Tuttavia, nonostante la distanza e l’incomprensione del movimento democratico che si sviluppa in Catalogna, in ampi strati popolari dello stato spagnolo rimane viva l’opposizione netta ai tagli di diritti e libertà che Mariano Rajoy, alla testa di un PP corrotto, ha messo in atto con maggiore intensità del suo predecessore, Zapatero, dal suo ritorno al governo nel 2011. Ed è questa volontà di lotta comune per i diritti e le libertà sottratte che dovrebbe aiutare a tendere ponti tra i popoli di tutto lo Stato di fronte a un regime, con Felipe VI in testa, disposto a imporre uno stato di eccezione permanente in Catalogna e che, se sarà efficace, sarà senza dubbio utilizzato come minaccia di fronte a qualsiasi forma di protesta e dissenso in altre parti dello Stato.

Per questo sarebbe importante che dalla Catalogna le forze sovraniste e indipendentiste riaffermassero in momenti come questo un messaggio simile a quello che suggeriva loro Tony Domenech, recentemente scomparso, in un articolo pubblicato nel marzo 2014, in cui faceva appello alla fraternità repubblicana tra i popoli di fronte a un regime monarchico corrotto. Perché se la Spagna si rompe è perché questo regime non riconosce il legittimo diritto a decidere del popolo catalano e tenta di impedirlo con la violenza.

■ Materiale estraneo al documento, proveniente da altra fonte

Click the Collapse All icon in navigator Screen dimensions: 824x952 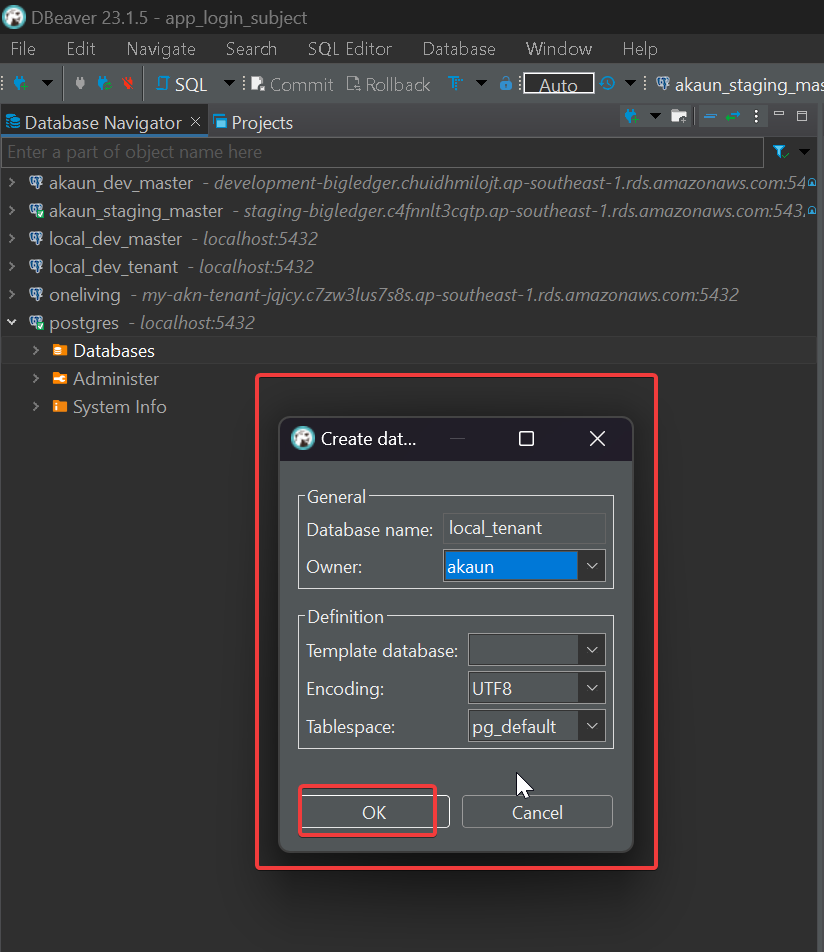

Va evitato lo “scontro tra popoli”, come si diceva nel Manifesto promosso da madrileñ@s per il diritto a decidere e come si sta dicendo in altre iniziative simili. Oggi è un dovere ineludibile comprendere da un lato e dall’altro che possiamo e dobbiamo condividere l’aspirazione comune a esercitare le nostre libertà e i nostri diritti, di fronte all’escalation repressiva dello Stato Spagnolo e al suo rifiuto di riconoscere il diritto a decidere dei popoli. E’, inoltre, la condizione necessaria per impedire una chiusura dall’alto della crisi del regime e per continuare a tenere aperto un orizzonte di rottura democratica costituente, repubblicana, e contro l’austerità.